Reputation: 115
I am trying to figure out how to set up Django Channels so that it accepts my websocket connections via the wss:// scheme.
For ws:// everything works perfectly. I use the websockets package on my client side to set up a connection to the server (which runs Channels as an ASGI server). But when I shift to wss:// and start running the client, then ... nothing happens for 60s, after which I get an error message stating: "SSL handshake is taking longer than 60.0 seconds: aborting the connection"
My Daphne server is running on localhost with standard port 8000.
Starting ASGI/Channels version 2.2.0 development server at http://127.0.0.1:8000/
Quit the server with CONTROL-C.
INFO - 2019-11-15 14:12:14,094 - django-main-thread - daphne.server[110] - HTTP/2 support not enabled (install the http2 and tls Twisted extras)
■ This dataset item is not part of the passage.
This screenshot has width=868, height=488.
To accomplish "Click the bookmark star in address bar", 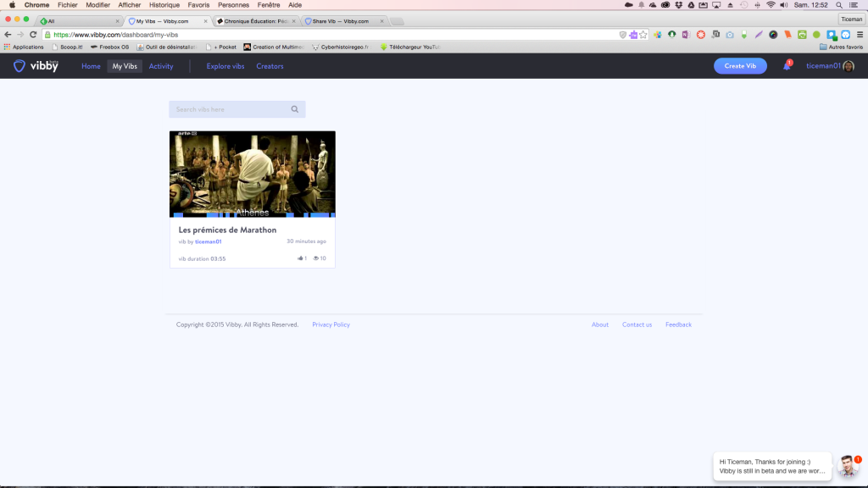I will click(x=643, y=35).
INFO - 2019-11-15 14:12:14,094 - django-main-thread - daphne.server[119] - Configuring endpoint tcp:port=8000:interface=127.0.0.1
INFO - 2019-11-15 14:12:14,095 - django-main-thread - daphne.server[150] - Listening on TCP address 127.0.0.1:8000
I understand that HTTP and HTTPS as well as TCP and TLS should run on different ports, but since I haven't found any hint on the Django Channels readthedocs website on it, I thought it might just miraculously handle both without any config necessary. I guess I am wrong?
The client-side connection is established like this:
ssl_context = ssl.SSLContext(ssl.PROTOCOL_TLSv1_2)
ssl_context.set_ciphers(get_allowed_ciphers())
ssl_context.verify_mode = ssl.CERT_REQUIRED
ssl_context.check_hostname = False
async with websockets.client.connect(
uri=url,
extra_headers=header,
ssl=ssl_context) as websocket:
await asyncio.gather(on_open(websocket), on_message(websocket))
The on_open() and on_message() methods handle the opening of the socket and parsing incoming messages, respectively.
Now, I was actually expecting to be able to set an SSL context on the server side (using Channels) as well, but I haven't found one single example after many hours of research online. I rather see only examples where nginx is configured to listen to port 443 and pointing to the necessary certificates.
I thought Daphne was a production-ready server that can handle both HTTP(s) and WebSocket (ws and wss) requests. What do I need Nginx for?
That may seem like a stupid question, but I'm happy for any help here.